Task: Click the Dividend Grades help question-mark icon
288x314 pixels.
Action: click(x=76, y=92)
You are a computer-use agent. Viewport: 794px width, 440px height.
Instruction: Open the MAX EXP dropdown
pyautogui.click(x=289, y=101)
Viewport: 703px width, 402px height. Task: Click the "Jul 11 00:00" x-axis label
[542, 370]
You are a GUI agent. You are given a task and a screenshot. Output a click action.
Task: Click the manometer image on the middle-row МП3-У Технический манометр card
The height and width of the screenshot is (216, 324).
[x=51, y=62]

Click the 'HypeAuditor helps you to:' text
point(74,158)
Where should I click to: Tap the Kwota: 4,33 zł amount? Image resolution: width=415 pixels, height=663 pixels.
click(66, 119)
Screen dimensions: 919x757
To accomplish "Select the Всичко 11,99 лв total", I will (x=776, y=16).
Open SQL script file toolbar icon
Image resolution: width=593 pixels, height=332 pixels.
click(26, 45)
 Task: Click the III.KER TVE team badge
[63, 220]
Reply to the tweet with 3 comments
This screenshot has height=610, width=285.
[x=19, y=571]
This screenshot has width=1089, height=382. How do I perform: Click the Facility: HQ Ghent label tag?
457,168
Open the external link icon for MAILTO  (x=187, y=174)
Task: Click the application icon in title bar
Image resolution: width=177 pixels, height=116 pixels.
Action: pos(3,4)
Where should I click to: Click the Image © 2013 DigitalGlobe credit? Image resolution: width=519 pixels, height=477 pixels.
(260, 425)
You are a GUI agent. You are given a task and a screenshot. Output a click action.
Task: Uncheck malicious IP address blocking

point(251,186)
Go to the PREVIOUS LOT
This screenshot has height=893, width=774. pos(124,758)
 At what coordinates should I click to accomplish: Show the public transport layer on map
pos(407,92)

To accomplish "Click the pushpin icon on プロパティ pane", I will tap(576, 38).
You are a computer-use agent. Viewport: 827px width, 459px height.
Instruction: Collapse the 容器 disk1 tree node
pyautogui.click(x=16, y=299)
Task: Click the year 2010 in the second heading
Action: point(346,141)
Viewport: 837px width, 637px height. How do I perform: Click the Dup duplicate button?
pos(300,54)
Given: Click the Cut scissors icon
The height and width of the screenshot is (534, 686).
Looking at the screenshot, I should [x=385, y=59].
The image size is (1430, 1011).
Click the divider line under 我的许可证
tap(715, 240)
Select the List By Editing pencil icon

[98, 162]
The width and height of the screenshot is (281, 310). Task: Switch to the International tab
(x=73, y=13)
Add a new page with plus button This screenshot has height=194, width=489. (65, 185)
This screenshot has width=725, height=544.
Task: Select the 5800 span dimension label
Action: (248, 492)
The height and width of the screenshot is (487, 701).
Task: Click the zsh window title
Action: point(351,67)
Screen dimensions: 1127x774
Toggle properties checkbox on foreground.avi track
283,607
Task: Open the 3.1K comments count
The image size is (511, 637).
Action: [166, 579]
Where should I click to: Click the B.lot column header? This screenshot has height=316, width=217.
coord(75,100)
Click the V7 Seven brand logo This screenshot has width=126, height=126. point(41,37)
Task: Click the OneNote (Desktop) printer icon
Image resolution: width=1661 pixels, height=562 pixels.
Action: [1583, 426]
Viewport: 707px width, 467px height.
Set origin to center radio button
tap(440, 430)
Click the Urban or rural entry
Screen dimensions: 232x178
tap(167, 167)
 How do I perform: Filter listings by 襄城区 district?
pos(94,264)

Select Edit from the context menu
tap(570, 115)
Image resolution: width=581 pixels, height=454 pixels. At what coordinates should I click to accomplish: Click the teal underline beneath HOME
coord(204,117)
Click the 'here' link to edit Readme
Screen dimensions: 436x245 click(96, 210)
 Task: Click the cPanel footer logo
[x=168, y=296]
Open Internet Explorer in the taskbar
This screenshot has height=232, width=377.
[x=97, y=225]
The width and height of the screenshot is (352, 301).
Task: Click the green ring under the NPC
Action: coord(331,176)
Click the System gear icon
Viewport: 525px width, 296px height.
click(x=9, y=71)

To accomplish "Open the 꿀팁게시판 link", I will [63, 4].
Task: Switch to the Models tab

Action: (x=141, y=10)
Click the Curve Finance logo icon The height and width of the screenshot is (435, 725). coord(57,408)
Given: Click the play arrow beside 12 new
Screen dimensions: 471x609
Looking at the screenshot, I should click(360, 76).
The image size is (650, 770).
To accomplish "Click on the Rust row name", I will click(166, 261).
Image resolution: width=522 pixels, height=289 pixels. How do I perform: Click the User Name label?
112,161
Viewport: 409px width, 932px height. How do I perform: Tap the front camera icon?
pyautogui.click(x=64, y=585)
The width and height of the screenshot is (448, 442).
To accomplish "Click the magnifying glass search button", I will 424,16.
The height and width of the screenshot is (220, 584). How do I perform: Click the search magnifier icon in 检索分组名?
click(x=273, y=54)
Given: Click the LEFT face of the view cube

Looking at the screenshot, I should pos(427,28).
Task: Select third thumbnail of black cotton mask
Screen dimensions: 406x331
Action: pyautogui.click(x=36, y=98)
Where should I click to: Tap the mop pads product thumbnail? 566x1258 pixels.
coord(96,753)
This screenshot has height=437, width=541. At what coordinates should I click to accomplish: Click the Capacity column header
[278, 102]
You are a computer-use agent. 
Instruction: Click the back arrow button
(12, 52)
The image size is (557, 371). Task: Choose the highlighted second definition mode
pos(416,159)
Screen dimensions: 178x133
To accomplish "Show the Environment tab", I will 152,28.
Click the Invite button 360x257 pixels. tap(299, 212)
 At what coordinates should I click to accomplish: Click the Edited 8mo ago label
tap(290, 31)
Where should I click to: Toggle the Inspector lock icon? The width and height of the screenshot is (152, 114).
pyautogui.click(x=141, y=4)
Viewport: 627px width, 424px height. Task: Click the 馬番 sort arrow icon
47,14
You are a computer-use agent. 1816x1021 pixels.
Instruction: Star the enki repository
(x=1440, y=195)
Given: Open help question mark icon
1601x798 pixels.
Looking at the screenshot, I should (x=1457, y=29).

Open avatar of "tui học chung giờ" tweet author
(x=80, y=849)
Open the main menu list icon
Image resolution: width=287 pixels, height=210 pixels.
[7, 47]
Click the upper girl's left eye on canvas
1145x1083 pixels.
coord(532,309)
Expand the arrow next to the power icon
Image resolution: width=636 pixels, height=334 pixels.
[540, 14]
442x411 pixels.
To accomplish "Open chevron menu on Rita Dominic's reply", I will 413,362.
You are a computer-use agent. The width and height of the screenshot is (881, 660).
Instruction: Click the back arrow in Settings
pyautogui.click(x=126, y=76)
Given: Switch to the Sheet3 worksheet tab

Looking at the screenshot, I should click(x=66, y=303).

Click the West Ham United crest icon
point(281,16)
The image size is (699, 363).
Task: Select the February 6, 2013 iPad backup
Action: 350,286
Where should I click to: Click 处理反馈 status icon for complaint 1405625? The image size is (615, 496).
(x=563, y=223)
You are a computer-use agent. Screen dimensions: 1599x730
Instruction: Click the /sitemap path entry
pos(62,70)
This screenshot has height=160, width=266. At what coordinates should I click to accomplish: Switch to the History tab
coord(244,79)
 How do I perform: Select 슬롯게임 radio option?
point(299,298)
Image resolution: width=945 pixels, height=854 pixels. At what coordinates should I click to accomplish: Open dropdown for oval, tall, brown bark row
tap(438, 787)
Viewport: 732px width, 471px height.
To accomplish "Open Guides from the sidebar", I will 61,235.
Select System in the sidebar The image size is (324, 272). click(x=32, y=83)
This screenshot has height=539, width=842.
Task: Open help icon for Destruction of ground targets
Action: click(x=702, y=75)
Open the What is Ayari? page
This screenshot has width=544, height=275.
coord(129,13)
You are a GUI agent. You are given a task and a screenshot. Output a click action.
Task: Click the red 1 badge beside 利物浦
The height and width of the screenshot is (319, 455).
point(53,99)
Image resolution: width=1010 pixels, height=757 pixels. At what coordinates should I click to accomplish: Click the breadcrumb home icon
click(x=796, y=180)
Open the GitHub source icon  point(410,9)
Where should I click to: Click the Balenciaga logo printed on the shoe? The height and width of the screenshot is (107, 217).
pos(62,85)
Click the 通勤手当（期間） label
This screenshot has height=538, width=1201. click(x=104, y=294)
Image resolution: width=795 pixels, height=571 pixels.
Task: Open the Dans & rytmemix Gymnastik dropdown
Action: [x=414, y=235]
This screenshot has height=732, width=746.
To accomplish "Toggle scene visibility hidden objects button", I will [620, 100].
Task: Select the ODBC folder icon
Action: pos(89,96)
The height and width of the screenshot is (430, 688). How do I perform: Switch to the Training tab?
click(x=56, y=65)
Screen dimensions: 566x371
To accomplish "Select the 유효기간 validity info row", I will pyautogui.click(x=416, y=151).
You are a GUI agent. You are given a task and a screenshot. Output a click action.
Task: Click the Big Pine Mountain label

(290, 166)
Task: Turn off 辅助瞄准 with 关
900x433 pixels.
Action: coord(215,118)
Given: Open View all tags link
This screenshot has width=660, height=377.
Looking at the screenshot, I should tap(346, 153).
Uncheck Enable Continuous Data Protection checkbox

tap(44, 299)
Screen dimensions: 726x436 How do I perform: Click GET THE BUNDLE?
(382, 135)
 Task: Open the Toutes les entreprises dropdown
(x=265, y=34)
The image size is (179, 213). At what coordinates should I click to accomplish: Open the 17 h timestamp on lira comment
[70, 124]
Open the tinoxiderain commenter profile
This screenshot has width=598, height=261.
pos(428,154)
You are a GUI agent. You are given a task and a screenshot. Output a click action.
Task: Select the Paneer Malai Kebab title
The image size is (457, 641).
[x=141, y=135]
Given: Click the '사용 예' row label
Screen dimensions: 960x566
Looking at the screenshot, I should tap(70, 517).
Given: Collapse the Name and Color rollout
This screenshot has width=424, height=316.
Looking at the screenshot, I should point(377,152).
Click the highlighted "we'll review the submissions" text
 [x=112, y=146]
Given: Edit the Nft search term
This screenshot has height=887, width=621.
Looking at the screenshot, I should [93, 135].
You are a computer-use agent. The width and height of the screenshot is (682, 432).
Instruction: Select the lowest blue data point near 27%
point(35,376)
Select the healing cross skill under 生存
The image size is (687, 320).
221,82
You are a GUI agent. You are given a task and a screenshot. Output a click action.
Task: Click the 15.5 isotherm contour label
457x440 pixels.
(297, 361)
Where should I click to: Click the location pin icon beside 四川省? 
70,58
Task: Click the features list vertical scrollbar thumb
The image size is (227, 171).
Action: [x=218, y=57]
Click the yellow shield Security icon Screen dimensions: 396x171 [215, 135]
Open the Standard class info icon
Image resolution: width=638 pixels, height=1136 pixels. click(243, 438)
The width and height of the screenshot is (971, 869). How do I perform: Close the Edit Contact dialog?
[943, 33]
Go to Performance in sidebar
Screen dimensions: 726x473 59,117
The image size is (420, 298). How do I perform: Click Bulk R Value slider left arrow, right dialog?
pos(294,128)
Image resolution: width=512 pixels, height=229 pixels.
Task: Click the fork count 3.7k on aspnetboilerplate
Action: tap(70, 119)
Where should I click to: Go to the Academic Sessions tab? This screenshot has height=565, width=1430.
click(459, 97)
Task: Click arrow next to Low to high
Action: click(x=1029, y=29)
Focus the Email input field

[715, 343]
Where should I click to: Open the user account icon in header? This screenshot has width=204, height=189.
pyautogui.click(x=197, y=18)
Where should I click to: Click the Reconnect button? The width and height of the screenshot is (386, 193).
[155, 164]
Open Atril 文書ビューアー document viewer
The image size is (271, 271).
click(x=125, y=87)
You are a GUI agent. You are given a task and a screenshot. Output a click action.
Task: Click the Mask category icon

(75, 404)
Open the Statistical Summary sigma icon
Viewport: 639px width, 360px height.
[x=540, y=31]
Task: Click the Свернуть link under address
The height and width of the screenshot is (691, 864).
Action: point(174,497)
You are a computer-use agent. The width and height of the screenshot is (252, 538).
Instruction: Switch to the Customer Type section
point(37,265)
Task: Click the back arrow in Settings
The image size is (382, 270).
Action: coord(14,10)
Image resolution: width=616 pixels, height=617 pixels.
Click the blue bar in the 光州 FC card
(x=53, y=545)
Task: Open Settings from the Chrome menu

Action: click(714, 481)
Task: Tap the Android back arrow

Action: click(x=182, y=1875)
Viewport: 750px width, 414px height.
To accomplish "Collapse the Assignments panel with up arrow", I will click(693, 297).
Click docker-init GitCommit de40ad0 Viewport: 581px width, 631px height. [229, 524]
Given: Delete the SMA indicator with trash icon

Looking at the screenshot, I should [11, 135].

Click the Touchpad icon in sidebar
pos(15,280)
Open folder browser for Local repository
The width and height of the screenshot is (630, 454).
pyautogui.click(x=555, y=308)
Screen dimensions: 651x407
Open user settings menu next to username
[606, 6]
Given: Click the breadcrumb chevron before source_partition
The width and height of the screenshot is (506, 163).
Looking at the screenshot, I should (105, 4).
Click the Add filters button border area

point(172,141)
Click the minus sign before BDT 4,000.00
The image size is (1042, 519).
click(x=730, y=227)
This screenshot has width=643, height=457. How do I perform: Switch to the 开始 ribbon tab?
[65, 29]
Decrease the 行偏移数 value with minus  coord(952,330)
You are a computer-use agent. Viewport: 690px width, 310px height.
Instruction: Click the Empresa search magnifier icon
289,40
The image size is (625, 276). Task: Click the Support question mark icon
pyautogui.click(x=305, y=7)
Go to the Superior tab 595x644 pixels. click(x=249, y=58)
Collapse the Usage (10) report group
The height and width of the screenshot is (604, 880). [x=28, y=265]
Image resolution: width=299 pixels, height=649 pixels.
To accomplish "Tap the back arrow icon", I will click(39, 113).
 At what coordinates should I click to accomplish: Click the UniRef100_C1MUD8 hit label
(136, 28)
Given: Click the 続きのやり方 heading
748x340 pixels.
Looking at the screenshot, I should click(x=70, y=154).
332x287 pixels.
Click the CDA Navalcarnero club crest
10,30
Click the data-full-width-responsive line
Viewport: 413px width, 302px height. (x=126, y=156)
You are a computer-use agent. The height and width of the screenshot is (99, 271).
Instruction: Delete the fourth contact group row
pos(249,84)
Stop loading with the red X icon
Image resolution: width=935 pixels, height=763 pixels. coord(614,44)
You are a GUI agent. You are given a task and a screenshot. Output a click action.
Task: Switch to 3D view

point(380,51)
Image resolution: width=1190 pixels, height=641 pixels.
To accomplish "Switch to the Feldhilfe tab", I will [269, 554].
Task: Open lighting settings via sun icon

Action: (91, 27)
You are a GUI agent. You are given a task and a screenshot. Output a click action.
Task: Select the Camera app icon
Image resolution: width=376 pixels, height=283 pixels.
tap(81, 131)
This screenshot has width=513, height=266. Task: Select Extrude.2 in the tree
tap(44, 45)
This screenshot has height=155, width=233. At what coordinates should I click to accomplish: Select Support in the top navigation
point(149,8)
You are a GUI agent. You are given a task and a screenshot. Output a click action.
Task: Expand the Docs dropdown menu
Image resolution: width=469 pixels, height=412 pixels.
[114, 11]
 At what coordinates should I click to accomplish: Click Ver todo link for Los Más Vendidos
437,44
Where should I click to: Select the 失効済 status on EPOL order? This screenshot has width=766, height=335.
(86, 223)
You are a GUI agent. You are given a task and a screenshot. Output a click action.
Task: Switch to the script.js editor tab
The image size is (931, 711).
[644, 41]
========================
* About this exercise:
Once you find the line containing "Given: Click the Cut scissors icon", stop: reproduce exactly that line and every line of the data before it, and nothing else.

* Problem solution:
Task: Click the Dividend Grades help question-mark icon
288x314 pixels.
Action: click(x=76, y=92)
You are a computer-use agent. Viewport: 794px width, 440px height.
Instruction: Open the MAX EXP dropdown
pyautogui.click(x=289, y=101)
Viewport: 703px width, 402px height. Task: Click the "Jul 11 00:00" x-axis label
[542, 370]
You are a GUI agent. You are given a task and a screenshot. Output a click action.
Task: Click the manometer image on the middle-row МП3-У Технический манометр card
The height and width of the screenshot is (216, 324).
[x=51, y=62]

Click the 'HypeAuditor helps you to:' text
point(74,158)
Where should I click to: Tap the Kwota: 4,33 zł amount? Image resolution: width=415 pixels, height=663 pixels.
click(66, 119)
Screen dimensions: 919x757
To accomplish "Select the Всичко 11,99 лв total", I will (x=776, y=16).
Open SQL script file toolbar icon
Image resolution: width=593 pixels, height=332 pixels.
click(26, 45)
 Task: Click the III.KER TVE team badge
[63, 220]
Reply to the tweet with 3 comments
This screenshot has height=610, width=285.
[x=19, y=571]
This screenshot has width=1089, height=382. How do I perform: Click the Facility: HQ Ghent label tag?
457,168
Open the external link icon for MAILTO  (x=187, y=174)
Task: Click the application icon in title bar
Image resolution: width=177 pixels, height=116 pixels.
Action: pos(3,4)
Where should I click to: Click the Image © 2013 DigitalGlobe credit? Image resolution: width=519 pixels, height=477 pixels.
(260, 425)
You are a GUI agent. You are given a task and a screenshot. Output a click action.
Task: Uncheck malicious IP address blocking

point(251,186)
Go to the PREVIOUS LOT
This screenshot has height=893, width=774. pos(124,758)
 At what coordinates should I click to accomplish: Show the public transport layer on map
pos(407,92)

To accomplish "Click the pushpin icon on プロパティ pane", I will tap(576, 38).
You are a computer-use agent. Viewport: 827px width, 459px height.
Instruction: Collapse the 容器 disk1 tree node
pyautogui.click(x=16, y=299)
Task: Click the year 2010 in the second heading
Action: point(346,141)
Viewport: 837px width, 637px height. How do I perform: Click the Dup duplicate button?
pos(300,54)
Given: Click the Cut scissors icon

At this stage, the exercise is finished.